### EXERCISE TEXT
* * * * * * *

Back to Work Strategies for Employers: Health & Safety Standards, Employment Law

By Caroline Morris

UK Job Retention Scheme to support Employers and Employees throughout the pandemic crisis

Due to the pandemic and the resultant slump in work the government has agreed to pay up to 80% of an employee’s pay, capped at £2,500 per employee per month. There are certain qualifying criteria. The guidance shows that the employee must not be doing any work during the furlough period, but they can attend training. The furlough period must be at least 3 weeks, although it can be longer. At this stage, the government scheme is due to end by the end of May, although it is likely to be extended. KEY LITIGATION RISK: with Governments across the globe being in a situation of supporting businesses, Herbert Smith Freehills (HSF) foresee that inspections and controls across all businesses benefiting from state aid to be strict, eliminating fraudulent applications for state aid while employees have still been working.

 

Protecting the safety of the workforce and best practice for organising a transition back to work

The general principle is that the employer is responsible for the health and safety of their employees in terms of physical and mental health. Employers must cover risks of COVID-19 when transitioning employees back to work. Follow government guidance to ensure safe transition and to minimise a recurrence. Protocols and “back to work” plans and strategies must introduce measures taken to reduce the risk of employee infection and look to minimise exposure points. HSF, Allen & Overy and Linklaters have included a number of factors that must be included and considered by employers in the “back to work” strategy. HSF has recommended for employers to introduce disciplinary measures in the case that employees refuse to fulfill the instructions of protocols and measures that employers put in place to reduce the risk of infected employees. KEY LITIGATION RISKS: HSF and Linklaters expect to see an increase in individuals’ and class litigation from employees and their representatives, in particular to COVID-19 related illnesses as a result of employers failure to provide a safe working environment (e.g. last week Amazon has been ordered to temporarily close six warehouses in France).

* * * * * * *

### SUPPLIED DATA
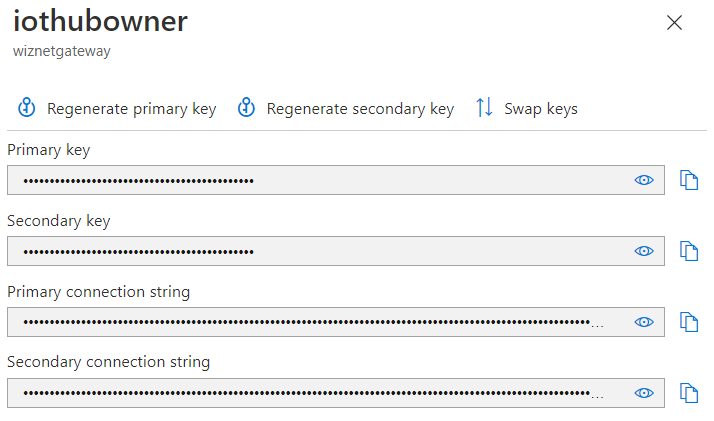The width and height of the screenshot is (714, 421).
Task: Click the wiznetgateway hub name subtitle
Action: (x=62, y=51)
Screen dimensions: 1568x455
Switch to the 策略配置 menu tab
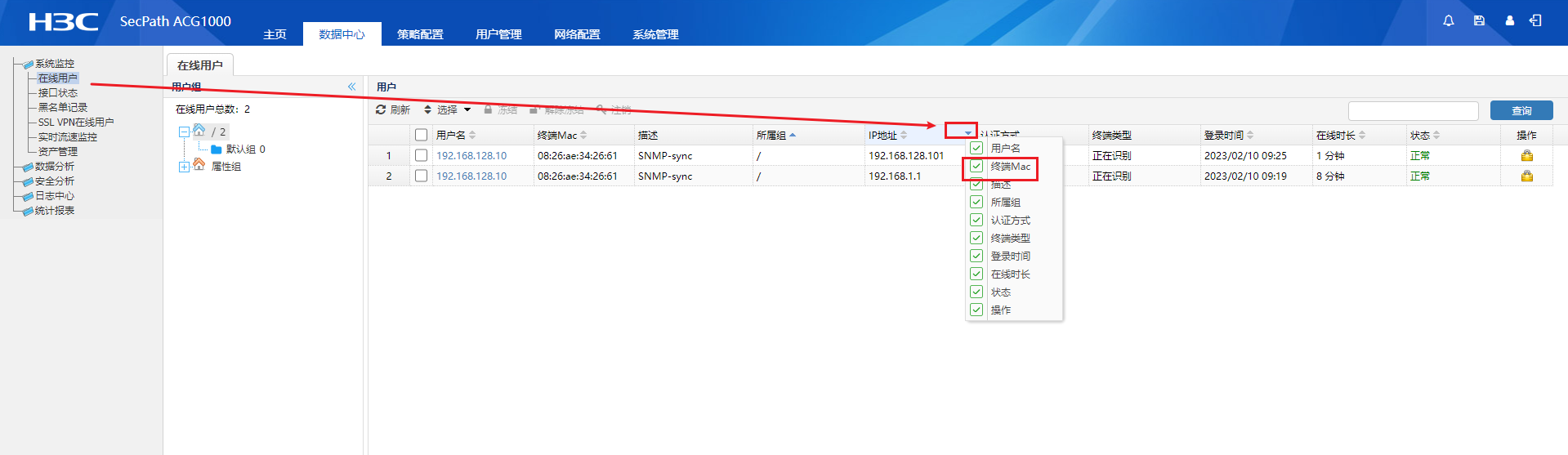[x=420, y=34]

* * * * * * *

### DIRECTIONS FOR THIS TASK
Please reproduce the back-to-work text from "Due to the pandemic" to "still been working.". Use only the back-to-work text.

### RESULT FOR THIS EXERCISE
Due to the pandemic and the resultant slump in work the government has agreed to pay up to 80% of an employee’s pay, capped at £2,500 per employee per month. There are certain qualifying criteria. The guidance shows that the employee must not be doing any work during the furlough period, but they can attend training. The furlough period must be at least 3 weeks, although it can be longer. At this stage, the government scheme is due to end by the end of May, although it is likely to be extended. KEY LITIGATION RISK: with Governments across the globe being in a situation of supporting businesses, Herbert Smith Freehills (HSF) foresee that inspections and controls across all businesses benefiting from state aid to be strict, eliminating fraudulent applications for state aid while employees have still been working.